Limitations & Future Work¶
- Heavy reliance on external models: Data cleaning depends on OmniParser V2 and GPT-4.1. The cost and potential systematic biases (e.g., preference for certain descriptions) of GPT-4.1 generation are not fully discussed.
- The perspective space is predefined into four categories. Although emergent perspectives were observed, the theoretical rigor of these four categories across all GUI domains needs further validation.
- The reward is a simple 0/1 point-in-box signal. It may be insensitive to task granularity (e.g., large boxes where any point is "correct") and might overestimate precision. Online experiments rely on GPT-5 as a planner; the model's end-to-end planning capability was not isolated.
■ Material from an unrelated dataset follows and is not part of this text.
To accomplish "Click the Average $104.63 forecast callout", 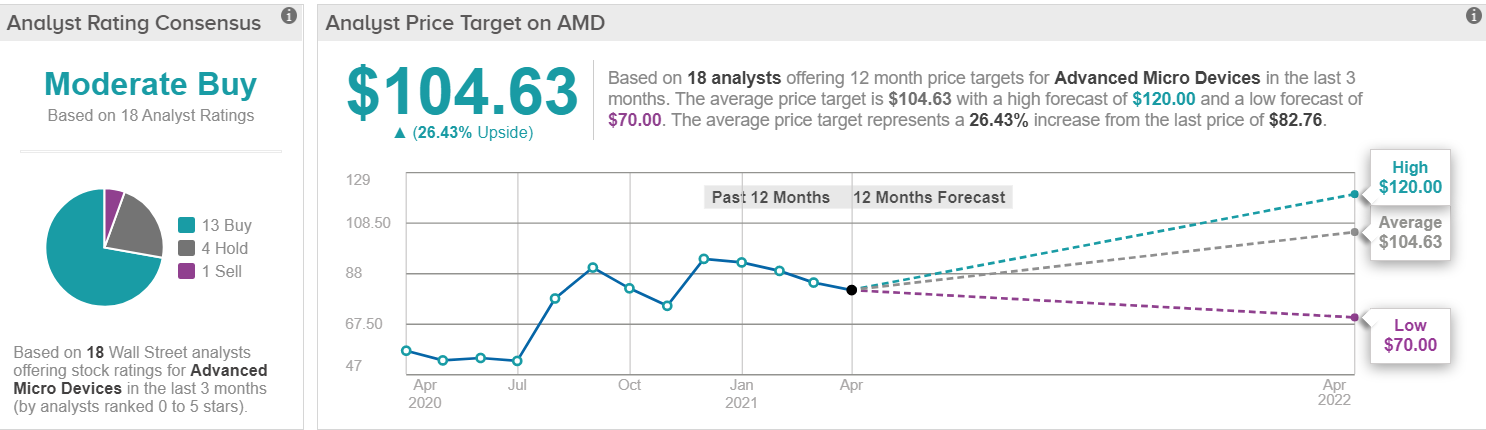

- Defect rate statistics are based on manual checks of limited samples (1,909 and 1,542), so actual metrics may vary.
Related Work & Insights¶
- vs. GTA1 / InfiGUI-G1: While these focus on visual features or rewards, UI-Ins upgrades instructions to reasoning perspectives, widening the gap on difficult/implicit subsets.
- vs. UI-TARS / UGround: UI-Ins (7B) with a GPT-5 planner outperforms UI-TARS-2 on AndroidWorld, showing that grounding precision gains translate efficiently to agent performance.
- vs. Phi-Ground: Both identify policy collapse when using coordinate-only SFT for RL. UI-Ins solves this via IR-style SFT diversity injection rather than modifying the RL objective.
Rating¶
- Novelty: ⭐⭐⭐⭐⭐ Redefining instructions as dynamic reasoning paths is a rare and innovative perspective shift.
- Experimental Thoroughness: ⭐⭐⭐⭐⭐ Comprehensive coverage across five benchmarks, online agents, and multiple ablation studies revealing deep insights.
- Writing Quality: ⭐⭐⭐⭐ Clear logical loop from motivation to verification; minor OCR-like noise in labels does not hinder understanding.
- Value: ⭐⭐⭐⭐⭐ SOTA models are released, and the "Instruction-as-Reasoning" paradigm and "SFT for RL stability" insights are highly transferable.